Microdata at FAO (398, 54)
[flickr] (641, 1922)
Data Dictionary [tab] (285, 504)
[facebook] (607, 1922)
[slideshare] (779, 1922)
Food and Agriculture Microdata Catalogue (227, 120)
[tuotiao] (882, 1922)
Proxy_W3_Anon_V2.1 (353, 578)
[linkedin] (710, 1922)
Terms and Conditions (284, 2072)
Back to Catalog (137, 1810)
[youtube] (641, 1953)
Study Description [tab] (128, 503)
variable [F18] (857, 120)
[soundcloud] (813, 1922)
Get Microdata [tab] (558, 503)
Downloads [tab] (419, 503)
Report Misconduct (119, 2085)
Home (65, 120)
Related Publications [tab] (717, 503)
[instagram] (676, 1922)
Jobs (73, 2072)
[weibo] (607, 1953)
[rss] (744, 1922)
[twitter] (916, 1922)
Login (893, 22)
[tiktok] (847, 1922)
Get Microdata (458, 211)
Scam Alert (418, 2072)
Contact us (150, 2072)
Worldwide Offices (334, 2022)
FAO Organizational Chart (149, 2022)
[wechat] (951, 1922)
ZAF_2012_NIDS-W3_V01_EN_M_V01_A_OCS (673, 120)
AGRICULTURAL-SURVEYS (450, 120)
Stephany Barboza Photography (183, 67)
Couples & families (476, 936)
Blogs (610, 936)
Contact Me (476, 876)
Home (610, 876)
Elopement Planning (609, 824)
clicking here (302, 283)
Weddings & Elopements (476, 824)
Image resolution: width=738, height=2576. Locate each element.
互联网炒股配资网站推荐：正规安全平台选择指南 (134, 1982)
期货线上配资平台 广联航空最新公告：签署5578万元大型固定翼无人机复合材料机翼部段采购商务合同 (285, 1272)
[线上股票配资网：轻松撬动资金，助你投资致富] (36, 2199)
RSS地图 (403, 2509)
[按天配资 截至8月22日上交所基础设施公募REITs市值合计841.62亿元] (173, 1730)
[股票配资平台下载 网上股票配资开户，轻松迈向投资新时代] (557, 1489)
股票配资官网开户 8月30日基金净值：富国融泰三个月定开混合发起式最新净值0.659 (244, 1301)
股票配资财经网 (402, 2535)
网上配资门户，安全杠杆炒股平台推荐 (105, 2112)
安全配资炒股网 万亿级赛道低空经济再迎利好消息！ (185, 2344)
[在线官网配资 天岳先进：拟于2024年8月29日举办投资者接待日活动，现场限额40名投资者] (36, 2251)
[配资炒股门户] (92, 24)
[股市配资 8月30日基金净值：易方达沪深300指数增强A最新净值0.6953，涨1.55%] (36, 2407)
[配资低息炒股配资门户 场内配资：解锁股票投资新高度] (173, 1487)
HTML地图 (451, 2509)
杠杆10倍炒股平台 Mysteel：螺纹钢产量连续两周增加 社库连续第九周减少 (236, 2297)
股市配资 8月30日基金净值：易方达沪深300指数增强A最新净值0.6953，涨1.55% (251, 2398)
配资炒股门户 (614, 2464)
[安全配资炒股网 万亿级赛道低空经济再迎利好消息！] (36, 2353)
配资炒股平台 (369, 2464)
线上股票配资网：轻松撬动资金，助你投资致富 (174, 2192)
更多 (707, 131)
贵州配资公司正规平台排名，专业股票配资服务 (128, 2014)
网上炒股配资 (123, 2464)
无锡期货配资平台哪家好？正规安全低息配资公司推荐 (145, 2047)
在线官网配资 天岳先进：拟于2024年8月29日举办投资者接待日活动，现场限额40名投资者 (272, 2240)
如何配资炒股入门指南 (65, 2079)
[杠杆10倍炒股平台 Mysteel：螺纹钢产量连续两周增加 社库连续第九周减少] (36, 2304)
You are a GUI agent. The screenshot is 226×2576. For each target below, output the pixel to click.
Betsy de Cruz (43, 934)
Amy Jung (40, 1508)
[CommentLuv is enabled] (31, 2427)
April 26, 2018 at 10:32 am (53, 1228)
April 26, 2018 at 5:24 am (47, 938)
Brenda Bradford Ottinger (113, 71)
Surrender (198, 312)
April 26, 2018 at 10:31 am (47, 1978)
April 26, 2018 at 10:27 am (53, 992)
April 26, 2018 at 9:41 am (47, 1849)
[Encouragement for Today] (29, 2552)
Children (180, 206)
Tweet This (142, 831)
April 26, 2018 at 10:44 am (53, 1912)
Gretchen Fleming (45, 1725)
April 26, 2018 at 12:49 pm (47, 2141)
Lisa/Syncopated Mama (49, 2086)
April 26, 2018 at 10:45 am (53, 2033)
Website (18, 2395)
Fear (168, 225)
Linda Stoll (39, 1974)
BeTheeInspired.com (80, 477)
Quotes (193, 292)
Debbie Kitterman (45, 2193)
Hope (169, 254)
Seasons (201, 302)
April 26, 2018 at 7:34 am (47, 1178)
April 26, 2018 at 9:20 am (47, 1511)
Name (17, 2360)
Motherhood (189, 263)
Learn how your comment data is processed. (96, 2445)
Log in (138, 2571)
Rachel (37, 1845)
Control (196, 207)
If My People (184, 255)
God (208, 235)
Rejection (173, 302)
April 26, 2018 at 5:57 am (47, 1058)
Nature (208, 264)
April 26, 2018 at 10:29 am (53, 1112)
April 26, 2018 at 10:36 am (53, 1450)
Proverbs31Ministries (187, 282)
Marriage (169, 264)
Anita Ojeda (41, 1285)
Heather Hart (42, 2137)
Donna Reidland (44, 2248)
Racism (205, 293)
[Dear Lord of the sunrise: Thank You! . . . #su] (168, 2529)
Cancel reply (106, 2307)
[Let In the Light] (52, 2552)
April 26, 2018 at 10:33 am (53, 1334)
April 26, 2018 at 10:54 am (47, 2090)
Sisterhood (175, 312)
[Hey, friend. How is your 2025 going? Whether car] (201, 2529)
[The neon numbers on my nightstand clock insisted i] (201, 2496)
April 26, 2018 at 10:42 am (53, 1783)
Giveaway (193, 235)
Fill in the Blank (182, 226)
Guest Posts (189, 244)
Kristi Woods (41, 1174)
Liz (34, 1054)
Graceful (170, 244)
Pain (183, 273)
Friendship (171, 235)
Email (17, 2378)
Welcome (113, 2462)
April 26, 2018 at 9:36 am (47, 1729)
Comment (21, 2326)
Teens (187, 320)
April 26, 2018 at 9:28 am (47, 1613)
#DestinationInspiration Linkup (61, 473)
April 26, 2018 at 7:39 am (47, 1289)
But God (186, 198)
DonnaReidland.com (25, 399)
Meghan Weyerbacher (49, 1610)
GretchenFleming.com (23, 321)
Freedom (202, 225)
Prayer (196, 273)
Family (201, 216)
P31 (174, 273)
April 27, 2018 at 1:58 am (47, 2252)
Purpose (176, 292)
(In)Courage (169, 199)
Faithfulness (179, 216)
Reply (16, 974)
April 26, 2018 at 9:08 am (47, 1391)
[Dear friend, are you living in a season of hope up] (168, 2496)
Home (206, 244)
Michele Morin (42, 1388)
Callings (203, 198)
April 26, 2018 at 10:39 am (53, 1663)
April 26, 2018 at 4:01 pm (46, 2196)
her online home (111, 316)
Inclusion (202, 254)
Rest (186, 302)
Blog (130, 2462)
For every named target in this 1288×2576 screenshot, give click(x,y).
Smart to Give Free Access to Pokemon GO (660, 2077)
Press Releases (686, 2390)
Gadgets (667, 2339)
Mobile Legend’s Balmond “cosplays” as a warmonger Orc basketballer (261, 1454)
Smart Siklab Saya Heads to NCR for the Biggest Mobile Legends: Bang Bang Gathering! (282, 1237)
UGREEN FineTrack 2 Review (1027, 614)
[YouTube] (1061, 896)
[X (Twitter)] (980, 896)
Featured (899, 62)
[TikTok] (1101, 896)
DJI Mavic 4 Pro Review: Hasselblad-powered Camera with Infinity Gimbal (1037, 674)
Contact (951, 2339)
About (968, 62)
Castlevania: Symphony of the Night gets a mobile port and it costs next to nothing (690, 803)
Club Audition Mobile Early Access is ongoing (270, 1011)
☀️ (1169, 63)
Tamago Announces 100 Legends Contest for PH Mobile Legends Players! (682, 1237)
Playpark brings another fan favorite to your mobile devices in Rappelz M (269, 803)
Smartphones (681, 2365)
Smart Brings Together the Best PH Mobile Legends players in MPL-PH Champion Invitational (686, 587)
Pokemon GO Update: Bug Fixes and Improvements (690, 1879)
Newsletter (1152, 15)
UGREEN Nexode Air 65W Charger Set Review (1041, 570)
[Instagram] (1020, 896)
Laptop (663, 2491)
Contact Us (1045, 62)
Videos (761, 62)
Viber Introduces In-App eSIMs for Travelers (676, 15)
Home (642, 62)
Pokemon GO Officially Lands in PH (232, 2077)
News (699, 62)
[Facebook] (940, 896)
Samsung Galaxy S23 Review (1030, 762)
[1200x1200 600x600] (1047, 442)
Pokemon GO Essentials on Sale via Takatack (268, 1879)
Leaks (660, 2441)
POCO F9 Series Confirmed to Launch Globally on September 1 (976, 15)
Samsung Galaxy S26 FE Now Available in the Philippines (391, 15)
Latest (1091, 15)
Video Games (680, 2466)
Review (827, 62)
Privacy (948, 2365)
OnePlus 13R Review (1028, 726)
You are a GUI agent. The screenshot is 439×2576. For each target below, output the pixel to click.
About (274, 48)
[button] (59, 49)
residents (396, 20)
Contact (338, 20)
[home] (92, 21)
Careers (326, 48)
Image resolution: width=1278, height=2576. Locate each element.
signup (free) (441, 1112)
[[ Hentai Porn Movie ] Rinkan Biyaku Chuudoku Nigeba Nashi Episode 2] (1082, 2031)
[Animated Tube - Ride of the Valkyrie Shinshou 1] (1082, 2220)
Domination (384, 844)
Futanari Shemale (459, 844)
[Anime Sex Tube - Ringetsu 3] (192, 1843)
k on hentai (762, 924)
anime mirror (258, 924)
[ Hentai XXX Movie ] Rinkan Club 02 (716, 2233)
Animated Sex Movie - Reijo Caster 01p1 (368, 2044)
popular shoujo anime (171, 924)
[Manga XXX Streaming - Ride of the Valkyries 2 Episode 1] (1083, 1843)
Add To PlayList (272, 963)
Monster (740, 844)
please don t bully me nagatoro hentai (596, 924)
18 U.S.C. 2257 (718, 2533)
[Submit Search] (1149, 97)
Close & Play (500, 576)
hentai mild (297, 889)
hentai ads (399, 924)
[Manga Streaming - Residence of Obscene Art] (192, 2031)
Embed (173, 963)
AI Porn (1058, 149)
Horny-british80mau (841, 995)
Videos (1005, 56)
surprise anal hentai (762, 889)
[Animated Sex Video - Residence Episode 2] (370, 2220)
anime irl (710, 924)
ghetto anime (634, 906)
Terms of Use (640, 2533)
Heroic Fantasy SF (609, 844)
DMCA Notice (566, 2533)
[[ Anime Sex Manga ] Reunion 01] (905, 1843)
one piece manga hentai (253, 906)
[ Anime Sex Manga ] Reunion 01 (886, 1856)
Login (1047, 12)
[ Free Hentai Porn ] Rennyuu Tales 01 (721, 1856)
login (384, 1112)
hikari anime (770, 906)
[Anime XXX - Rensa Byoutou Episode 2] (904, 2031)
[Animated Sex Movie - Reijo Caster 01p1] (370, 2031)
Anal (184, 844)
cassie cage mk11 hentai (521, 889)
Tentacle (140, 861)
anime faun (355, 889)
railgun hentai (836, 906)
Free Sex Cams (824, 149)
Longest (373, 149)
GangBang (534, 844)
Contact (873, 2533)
--------------------------------------------------
Copy verbatim, from the listing above, each line from the one containing "[Animated Tube - Ride" down to the one containing "18 U.S.C. 2257 (718, 2533)", inclusive.

[Animated Tube - Ride of the Valkyrie Shinshou 1] (1082, 2220)
Domination (384, 844)
Futanari Shemale (459, 844)
[Anime Sex Tube - Ringetsu 3] (192, 1843)
k on hentai (762, 924)
anime mirror (258, 924)
[ Hentai XXX Movie ] Rinkan Club 02 (716, 2233)
Animated Sex Movie - Reijo Caster 01p1 (368, 2044)
popular shoujo anime (171, 924)
[Manga XXX Streaming - Ride of the Valkyries 2 Episode 1] (1083, 1843)
Add To PlayList (272, 963)
Monster (740, 844)
please don t bully me nagatoro hentai (596, 924)
18 U.S.C. 2257 (718, 2533)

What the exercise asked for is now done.